A higher magnification of the wall of the trachea shows the lumen with its epithelial lining in the lower left of the image. Most of the image is occupied by a section of hyaline cartilage and its surrounding two-layered perichondrium. 400x
The perichondrium surrounds cartilage and consists of two layers, an outer fibrous layer and an inner chondrogenic layer.
- Fibrous layer >
The fibrous layer of the perichondrium is composed of dense connective tissue proper and contains flattened, multipotential cells resembling fibroblasts.
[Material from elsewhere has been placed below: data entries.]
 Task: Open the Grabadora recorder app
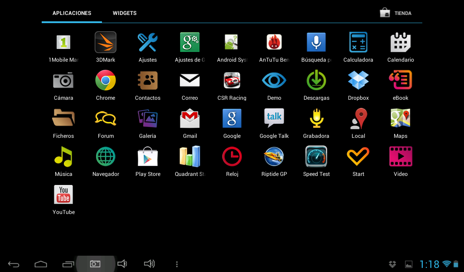pos(316,119)
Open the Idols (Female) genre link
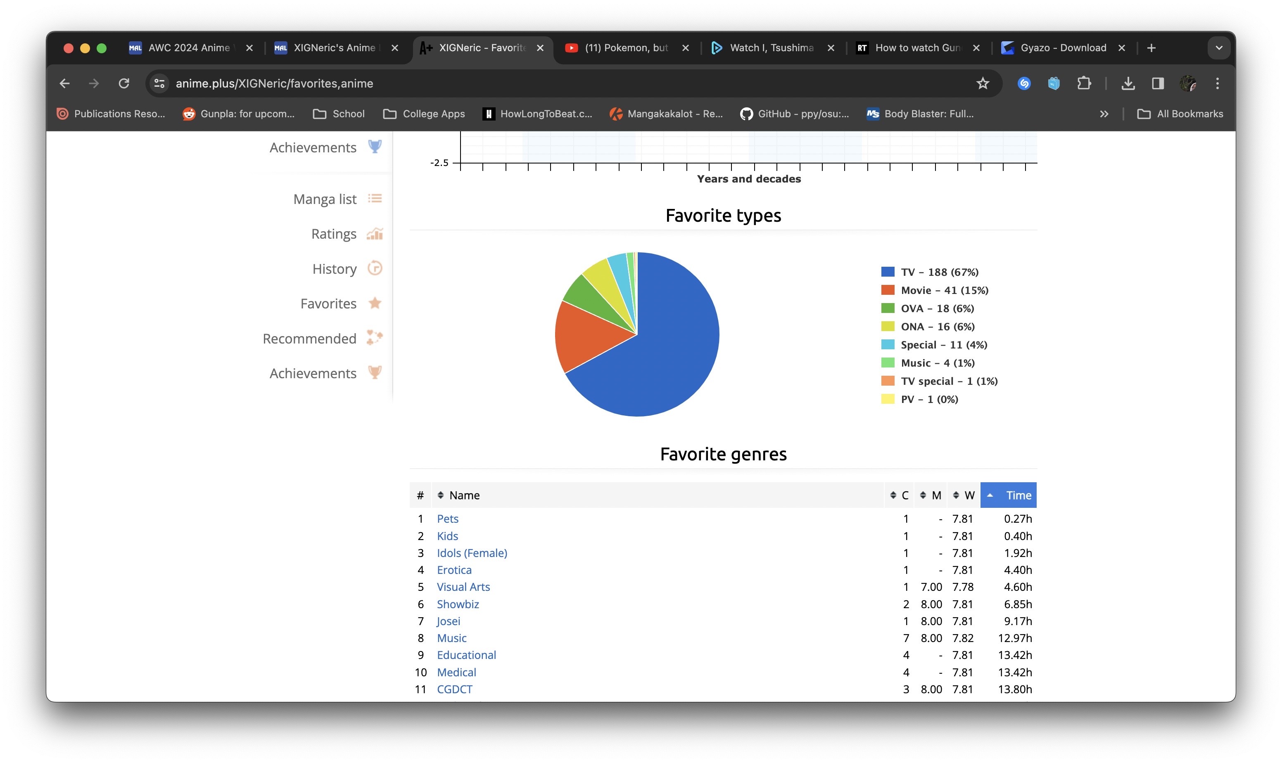 pos(472,553)
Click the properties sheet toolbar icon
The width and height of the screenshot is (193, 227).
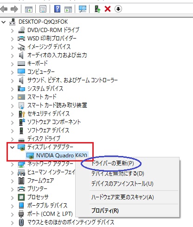point(43,9)
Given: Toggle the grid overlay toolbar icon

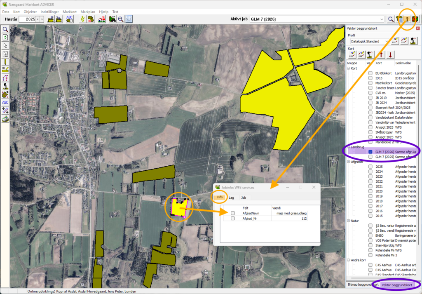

These cells round up and differentiate into chondroblasts located in the chondrogenic layer. The fibrous layer serves as a reserve-cell source for the chondrogenic layer and as protection for the cartilage.
- Chondrogenic layer >
The chondrogenic layer of the perichondrium is interposed between the fibrous layer and cartilage tissue proper. This layer contains chondroblasts lying adjacent to the cartilage. Chondroblasts surround themselves with cartilage matrix, at which point they are called chondrocytes. Continued deposition of the matrix by these chrondrocytes increases the size of the cartilage at the surface. This growth at the surface is called appositional growth. Growth from within the cartilage is called interstitial growth.
Hyaline cartilage >
Hyaline cartilage proper is composed of cells (chondrocytes) and their surrounding extracellular matrix. Chondrocytes are usually present as isogenous groups. The glassy (hyaline) extracellular matrix is composed of a firm-rubber ground substance and collagen Type II fibrils.
The epithelium lining the lumen in the lower left corner of the image is classified as pseudostratified columnar epithelium with cilia and goblet cells.